The Cookout, and other retreat programs like ESCAPE or faith-based retreats, work with Campus Ministry to develop a retreat itinerary that aligns with Georgetown’s mission and Ignatian values, while fostering opportunities for groups to deepen their bonds and make meaningful connections to others in the GU community. As a co-coordinator for The Cookout, Akil knows just how important it is to have a welcoming space that allows people of different backgrounds and experiences to find common ground and feel like they matter.
“My experience was really profound. I wanted to be able to recreate or at least pay it forward for other students because I know that feeling of belonging is a really important piece of going to college,” says Akil.
Thanks to the large multi-purpose rooms and several spaces for discussion and smaller break-out groups, the CCC is the perfect space to hold intensive talk sessions, enjoy peaceful reflection space, and rambunctious rap battles and dance parties.
“I love the CCC! It’s so nice and architecturally, a beautiful space. The rooms are spacious, and the multipurpose room can hold our group without feeling cramped,” says Akil. He says the set-up of the CCC works for any group, including The Cookout, because it’s adaptable to the needs of the event. “We try to have programming where everyone has a chance to interact as a large group, interact in small groups, interact individually or just take time away from themselves. We also will make it a point to introduce new people to one another, so I love that there’s good spaces—different cabins, the farmhouse, outside—to do that without being interrupted and still having fun as a group. It just works well.”

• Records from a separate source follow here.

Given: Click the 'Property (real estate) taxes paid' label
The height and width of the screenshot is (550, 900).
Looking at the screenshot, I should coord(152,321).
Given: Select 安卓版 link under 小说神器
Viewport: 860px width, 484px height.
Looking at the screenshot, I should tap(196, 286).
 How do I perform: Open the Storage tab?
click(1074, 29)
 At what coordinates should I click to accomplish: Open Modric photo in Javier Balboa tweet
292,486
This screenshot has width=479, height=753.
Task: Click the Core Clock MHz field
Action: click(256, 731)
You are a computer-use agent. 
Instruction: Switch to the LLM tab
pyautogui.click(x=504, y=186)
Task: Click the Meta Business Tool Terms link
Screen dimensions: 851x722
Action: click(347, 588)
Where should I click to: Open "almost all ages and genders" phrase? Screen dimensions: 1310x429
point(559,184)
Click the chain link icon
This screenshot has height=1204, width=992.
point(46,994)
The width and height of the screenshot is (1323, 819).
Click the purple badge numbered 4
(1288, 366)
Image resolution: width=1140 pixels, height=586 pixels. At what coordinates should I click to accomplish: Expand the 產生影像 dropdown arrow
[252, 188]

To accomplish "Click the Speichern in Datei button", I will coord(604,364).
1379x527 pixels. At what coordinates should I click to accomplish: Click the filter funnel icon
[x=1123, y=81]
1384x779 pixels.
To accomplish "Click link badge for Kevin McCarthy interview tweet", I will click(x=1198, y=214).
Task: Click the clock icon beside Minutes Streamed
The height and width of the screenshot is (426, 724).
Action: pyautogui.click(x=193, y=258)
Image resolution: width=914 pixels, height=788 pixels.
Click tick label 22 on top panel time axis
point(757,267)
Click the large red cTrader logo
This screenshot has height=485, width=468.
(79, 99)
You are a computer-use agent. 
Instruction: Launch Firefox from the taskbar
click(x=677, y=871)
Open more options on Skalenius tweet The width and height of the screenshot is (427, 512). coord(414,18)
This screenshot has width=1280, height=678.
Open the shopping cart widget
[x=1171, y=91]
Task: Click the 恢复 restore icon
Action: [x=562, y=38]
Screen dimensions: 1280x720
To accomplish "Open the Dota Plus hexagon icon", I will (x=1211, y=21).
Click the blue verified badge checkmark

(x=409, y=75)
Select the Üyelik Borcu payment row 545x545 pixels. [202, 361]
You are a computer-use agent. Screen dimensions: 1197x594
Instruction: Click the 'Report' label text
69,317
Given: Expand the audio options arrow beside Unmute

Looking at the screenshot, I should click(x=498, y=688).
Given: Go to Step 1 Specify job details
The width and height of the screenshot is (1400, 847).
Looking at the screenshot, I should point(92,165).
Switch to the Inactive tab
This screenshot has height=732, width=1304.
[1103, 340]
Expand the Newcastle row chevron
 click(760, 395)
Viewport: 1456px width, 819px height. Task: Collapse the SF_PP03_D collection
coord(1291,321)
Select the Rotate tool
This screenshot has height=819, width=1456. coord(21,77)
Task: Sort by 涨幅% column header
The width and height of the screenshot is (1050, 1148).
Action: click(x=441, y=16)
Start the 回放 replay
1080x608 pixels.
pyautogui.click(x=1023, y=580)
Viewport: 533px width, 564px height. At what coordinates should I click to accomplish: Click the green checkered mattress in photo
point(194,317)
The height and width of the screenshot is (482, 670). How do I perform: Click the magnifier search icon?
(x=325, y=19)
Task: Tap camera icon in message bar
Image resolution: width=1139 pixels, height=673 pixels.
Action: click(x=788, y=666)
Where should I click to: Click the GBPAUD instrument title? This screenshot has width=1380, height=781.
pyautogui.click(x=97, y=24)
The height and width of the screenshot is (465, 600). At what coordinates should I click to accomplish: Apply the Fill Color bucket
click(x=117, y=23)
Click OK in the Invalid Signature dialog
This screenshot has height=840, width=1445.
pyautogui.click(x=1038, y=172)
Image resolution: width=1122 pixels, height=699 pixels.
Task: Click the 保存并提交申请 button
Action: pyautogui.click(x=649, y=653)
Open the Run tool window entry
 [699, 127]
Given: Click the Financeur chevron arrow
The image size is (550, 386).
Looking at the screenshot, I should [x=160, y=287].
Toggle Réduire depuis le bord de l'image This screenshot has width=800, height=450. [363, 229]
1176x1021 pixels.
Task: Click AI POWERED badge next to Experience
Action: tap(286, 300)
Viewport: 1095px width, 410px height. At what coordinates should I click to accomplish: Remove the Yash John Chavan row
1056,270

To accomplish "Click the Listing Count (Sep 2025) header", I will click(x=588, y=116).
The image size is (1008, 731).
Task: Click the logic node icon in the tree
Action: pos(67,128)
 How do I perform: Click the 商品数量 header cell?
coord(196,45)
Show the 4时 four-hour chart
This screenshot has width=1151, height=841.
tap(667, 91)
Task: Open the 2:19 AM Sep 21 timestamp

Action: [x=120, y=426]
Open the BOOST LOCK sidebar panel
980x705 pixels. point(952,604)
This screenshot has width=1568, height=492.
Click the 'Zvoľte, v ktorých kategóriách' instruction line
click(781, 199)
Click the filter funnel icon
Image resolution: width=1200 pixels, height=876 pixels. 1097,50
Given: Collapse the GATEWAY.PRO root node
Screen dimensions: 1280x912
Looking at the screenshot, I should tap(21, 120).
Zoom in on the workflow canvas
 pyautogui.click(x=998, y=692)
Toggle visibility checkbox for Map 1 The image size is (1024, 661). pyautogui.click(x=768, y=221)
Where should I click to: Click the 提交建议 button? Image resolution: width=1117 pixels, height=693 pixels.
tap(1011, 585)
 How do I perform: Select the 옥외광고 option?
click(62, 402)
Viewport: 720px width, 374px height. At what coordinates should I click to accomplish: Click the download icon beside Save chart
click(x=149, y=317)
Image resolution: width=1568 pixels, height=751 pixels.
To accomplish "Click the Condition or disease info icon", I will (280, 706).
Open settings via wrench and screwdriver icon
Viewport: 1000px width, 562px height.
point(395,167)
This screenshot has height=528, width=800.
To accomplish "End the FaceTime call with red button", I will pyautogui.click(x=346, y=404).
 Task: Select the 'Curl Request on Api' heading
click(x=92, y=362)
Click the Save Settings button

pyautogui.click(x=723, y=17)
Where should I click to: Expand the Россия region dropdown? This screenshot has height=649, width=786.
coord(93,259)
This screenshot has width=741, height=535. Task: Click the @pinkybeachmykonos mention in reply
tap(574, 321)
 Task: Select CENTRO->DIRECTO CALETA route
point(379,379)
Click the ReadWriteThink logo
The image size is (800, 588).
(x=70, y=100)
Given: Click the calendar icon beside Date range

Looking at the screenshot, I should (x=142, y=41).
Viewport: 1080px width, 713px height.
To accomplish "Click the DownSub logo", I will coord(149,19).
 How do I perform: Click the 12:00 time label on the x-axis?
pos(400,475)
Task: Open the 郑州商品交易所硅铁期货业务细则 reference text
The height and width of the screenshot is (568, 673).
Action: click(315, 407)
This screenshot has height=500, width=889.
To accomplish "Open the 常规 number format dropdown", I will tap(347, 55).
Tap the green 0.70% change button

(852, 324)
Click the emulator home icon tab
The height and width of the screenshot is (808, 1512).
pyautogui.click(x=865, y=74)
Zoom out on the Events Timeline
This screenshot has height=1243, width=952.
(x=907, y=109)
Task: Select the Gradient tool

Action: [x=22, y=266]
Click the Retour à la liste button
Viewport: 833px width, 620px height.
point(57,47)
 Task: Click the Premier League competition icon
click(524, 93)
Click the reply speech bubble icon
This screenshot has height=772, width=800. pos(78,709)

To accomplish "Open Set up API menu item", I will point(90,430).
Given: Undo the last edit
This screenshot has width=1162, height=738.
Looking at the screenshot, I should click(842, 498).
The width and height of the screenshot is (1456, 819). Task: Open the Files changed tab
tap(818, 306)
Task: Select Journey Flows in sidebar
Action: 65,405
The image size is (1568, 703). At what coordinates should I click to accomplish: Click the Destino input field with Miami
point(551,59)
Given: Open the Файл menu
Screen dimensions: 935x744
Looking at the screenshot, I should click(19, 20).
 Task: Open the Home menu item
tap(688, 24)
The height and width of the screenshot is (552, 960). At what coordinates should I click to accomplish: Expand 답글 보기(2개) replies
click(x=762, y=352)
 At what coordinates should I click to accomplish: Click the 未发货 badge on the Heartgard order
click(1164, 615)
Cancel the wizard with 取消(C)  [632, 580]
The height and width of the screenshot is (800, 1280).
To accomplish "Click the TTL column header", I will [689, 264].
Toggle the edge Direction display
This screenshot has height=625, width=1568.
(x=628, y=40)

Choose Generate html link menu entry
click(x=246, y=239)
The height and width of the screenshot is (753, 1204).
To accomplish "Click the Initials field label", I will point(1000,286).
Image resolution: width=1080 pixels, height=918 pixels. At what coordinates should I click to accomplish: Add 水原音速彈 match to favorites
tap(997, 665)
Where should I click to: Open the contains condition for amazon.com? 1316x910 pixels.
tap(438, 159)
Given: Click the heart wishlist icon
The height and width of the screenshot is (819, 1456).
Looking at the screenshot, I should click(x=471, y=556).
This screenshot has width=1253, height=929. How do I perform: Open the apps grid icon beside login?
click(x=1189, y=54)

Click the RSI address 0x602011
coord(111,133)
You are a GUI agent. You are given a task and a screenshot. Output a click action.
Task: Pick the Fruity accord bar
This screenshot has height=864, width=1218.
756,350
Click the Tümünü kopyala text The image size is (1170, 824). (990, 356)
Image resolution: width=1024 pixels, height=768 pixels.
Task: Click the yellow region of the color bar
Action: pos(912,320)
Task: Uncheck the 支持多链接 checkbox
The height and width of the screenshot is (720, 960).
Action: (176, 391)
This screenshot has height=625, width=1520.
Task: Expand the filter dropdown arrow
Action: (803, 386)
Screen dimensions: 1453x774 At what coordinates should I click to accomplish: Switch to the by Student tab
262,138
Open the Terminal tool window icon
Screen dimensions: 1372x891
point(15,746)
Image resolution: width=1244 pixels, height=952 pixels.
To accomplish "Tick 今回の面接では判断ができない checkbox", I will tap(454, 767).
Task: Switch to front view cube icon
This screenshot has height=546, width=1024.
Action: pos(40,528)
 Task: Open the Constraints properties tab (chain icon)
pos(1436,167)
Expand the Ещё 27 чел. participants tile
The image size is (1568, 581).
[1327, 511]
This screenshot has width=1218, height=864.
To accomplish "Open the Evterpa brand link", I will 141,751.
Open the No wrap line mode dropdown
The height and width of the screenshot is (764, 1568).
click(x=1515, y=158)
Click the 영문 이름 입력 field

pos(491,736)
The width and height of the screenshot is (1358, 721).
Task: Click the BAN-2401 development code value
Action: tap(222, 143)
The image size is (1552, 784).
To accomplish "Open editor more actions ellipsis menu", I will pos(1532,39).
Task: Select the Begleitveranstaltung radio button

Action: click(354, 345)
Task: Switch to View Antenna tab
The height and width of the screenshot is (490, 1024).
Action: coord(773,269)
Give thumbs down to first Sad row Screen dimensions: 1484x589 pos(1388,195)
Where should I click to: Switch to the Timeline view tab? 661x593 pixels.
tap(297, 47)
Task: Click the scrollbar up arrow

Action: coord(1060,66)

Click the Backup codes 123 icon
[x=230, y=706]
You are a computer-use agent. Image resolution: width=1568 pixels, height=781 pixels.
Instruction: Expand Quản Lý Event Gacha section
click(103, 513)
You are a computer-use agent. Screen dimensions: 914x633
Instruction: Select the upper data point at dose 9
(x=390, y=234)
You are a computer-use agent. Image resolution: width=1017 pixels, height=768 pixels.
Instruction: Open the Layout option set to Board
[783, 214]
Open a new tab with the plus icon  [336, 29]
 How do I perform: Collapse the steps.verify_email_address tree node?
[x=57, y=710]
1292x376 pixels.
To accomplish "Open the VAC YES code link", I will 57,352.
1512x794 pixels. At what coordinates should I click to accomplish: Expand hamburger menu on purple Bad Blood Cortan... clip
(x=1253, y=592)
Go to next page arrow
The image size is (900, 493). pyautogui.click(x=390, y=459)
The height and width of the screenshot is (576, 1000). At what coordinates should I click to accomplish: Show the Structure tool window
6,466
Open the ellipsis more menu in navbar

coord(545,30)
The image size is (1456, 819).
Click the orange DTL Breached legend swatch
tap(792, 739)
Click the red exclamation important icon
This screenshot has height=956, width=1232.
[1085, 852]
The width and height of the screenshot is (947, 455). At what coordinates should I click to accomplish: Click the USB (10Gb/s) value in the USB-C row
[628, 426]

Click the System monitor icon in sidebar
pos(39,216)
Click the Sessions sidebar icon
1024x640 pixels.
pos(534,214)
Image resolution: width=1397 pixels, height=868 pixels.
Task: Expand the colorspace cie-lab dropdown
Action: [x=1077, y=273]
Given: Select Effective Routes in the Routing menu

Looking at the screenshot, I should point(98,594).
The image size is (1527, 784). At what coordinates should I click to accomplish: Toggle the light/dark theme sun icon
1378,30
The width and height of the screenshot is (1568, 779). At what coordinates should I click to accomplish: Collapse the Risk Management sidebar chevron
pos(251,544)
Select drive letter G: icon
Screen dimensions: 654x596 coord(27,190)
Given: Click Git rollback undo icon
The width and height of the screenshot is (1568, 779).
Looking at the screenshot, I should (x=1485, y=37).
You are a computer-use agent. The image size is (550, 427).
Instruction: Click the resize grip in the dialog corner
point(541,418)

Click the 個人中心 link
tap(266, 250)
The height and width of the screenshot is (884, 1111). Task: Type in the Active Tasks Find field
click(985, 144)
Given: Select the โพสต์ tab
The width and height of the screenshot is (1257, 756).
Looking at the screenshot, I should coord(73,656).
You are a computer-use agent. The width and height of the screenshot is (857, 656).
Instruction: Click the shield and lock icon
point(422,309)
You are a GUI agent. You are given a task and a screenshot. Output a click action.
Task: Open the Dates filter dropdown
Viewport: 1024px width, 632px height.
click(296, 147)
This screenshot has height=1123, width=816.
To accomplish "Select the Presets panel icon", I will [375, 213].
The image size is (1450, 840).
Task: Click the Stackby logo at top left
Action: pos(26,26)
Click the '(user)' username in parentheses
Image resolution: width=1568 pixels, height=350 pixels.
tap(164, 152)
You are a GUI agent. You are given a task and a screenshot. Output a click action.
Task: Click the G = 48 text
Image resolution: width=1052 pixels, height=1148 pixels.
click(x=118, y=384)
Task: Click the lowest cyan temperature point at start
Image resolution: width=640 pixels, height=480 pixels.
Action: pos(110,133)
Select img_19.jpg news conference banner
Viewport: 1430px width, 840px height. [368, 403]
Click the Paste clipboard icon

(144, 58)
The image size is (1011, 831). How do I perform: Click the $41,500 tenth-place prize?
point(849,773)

The retreats at the CCC are typically day retreats, or overnight, which Akil says is the perfect amount of time to step away from the intensity of school or regular life and reenergize yourself.
“I went on a day retreat to get away from all the things and it was exactly what I needed. There’s a lot of stuff on campus and being able to just spend time reading and writing and looking out at the valley…I have nothing but good things to say about the CCC facilities.”
Although Akil says many students tell him they wish it was longer, he likes that the community and closeness created over the retreats is then carried back to campus, expanding the feelings and experience into everyday life.
“That [participants] feel comfortable to be themselves and for them to say, ‘I want to do what you’re doing because I want to help people feel the way I feel right now,’ that is everything. If I get like one person come back saying that, it’s great, and for multiple people to say that to us is really gratifying.”
That feeling—the sense of personal belonging and peace and having a space by which to explore that—is exactly what Arthur and Nancy Calcagnini envisioned for the CCC 10 years ago. That the mission and values are still taking root and filling the cups of the students, faculty, and community today is what the Hilltop experience is all about.
Akil Cole (C’24) is a student in the College of Arts and Sciences, studying Interdisciplinary Studies with a focus on peace and sustainability.
Jennon Bell Hoffmann is a freelance writer and editor living in Chicago.